In recent days, the media in Ghana have been abuzz with news about the government’s decision to scale up the capitation system as another method for paying health care providers under the National Health Insurance Scheme (NHIS). The Upper West, East and Volta regions of the country are included in the second phase of the capitation scale-up, which was piloted in the Ashanti Region, where the majority of affiliates and providers are reported to have expressed satisfaction with this system.
Why all this buzz? Capitation is another innovative payment instrument being introduced by the NHIS for a defined package of services. Ghana plans to cover 22% of the services paid under the NHIS through capitation, while serious health cases which need referrals would be reimbursed under the Ghana Diagnosis Related Grouping payment method.
Differing from traditional fee-for-service systems, which tend to encourage more consultations, diagnostic tests, over-prescription of drugs, higher surgical rates, and higher costs, capitation offers a vast array of incentives for providers to increase efficiency in their medical practice, since they must absorb any additional cost if they exceed the fixed amount that is allocated per person.
However, capitation on its own may compromise quality through under-provision of services. The experience of other countries that have adopted this method of payment suggests that a strong regulatory system of quality controls and audits coupled with a reliable information system are needed to help realize capitation’s promise of controlled costs without limiting needed care.
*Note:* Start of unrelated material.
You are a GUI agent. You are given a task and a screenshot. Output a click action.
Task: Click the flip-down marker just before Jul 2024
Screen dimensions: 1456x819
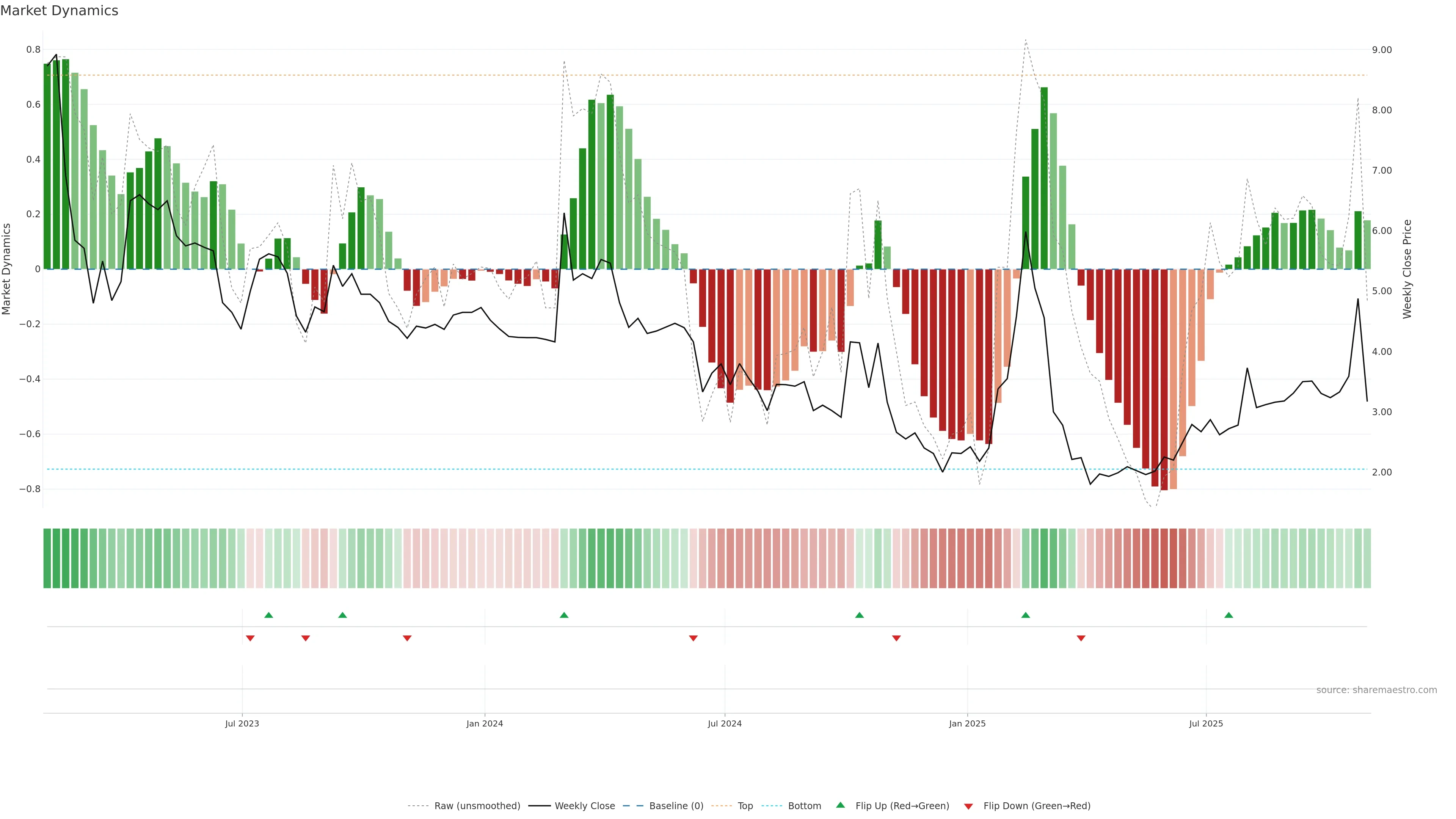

The good news is that the Ghanaian NHIS is making progress on both fronts. The scale-up of capitation, along with a biometric registration system for the instant issuance of membership cards, e-claims system, medical quality audits, and robust information systems are part of the NHIS’ arsenal in its quest to expand coverage (half of the population is already enrolled), ensure quality in the provision of care, and contribute to the financial sustainability of the scheme.
The media coverage reflects different points of view about the merits of the capitation system. This is a good omen, since successful implementation of this initiative will depend in large measure on the education, understanding, assessment, and ownership by policymakers, service providers, insured Ghanaians, and the population at large, rather than by a select group of technicians.
I saw something similar while working in Chile in the 1990s, when the new government introduced similar payment mechanisms in the health system. There, wide societal ownership of policy initiatives -- rooted in consultation, open debate, and informed choices -- helped ensure the political and institutional sustainability of the reform process. Learning from pilot experiences, before nationwide scale-up of policy and institutional instruments, is another important measure that has helped to validate and adjust instruments and has guided decisions in many countries on the basis of collected evidence and experience gained.
The roll-out of capitation in Ghana also offers the opportunity of linking public health and clinical guidelines to payment, and hence helping evidence-based medicine become part of current practice and everybody's business (including payers), rather than just an academic endeavor of a few top clinicians.
The policy and institutional measures being rolled out by the NHIS are consistent with good practices at the international level. Data and information from close monitoring and evaluation of the implementation experience will be essential to provide much needed local evidence on what is working well and what needs further modifications to guide the process forward and make adjustments along the way.
At the end of the day, these initiatives are about building health systems as opposed to advocating solely for individual diseases—both are part of the same coin. It is also about developing organizational incentive structures rather than solely incentivizing individual providers. Indeed, the system-wide measures being adopted in Ghana are steps within a framework of “progressive universalism” to facilitate opportune access to health services and financial protection, as recommended by The Lancet Commission’s Global Health 2035 investment framework.